A rich 125,000-year-old coastal ecosystem discovered under Ariane 6 in French Guiana

27th March 2024

Frédéric Quillévéré of LGL-TPE has contributed to a study published in PNAS describing the discovery of fossil assemblages covering the last 130,000 years, beneath the Ariane 6 rocket launch site at Kourou in French Guiana.

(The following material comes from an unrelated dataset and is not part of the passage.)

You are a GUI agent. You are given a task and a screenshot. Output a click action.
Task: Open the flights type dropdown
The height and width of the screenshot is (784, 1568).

Picture: Fossil oyster dating from around 125,000 years ago, discovered near the Ariane 6 launch pad, in Kourou, French Guiana, during the 2019 field campaign. (Credit: P.-O. Antoine)

 

Link to the press release

An international consortium of paleontologists, geologists and biologists, coordinated by scientists from the Montpellier Institute of Evolutionary Sciences (University of Montpellier/CNRS/IRD) and the University of Guyana/Géosciences Montpellier, describes the discovery of fossil assemblages spanning the last 130,000 years, beneath the Ariane 6 rocket launch site in Kourou, French Guiana. These coastal assemblages, rich in over 270 species of animals, plants and microorganisms, are the first to have been unearthed in the equatorial Atlantic. They provide information on the environmental and climatic conditions that prevailed in the region and its populations, both during a very warm period (the last interglacial, from -128,000 to -116,000 years ago) and the cold period that followed (the last glacial stage, from -100,000 to -15,000 years ago).

This discovery, published in the Proceedings of the National Academy of Sciences of the USA (PNAS), provides valuable information on unanthropized equatorial Atlantic tropical coastal ecosystems and the potential long-term impact of climate change on endangered species.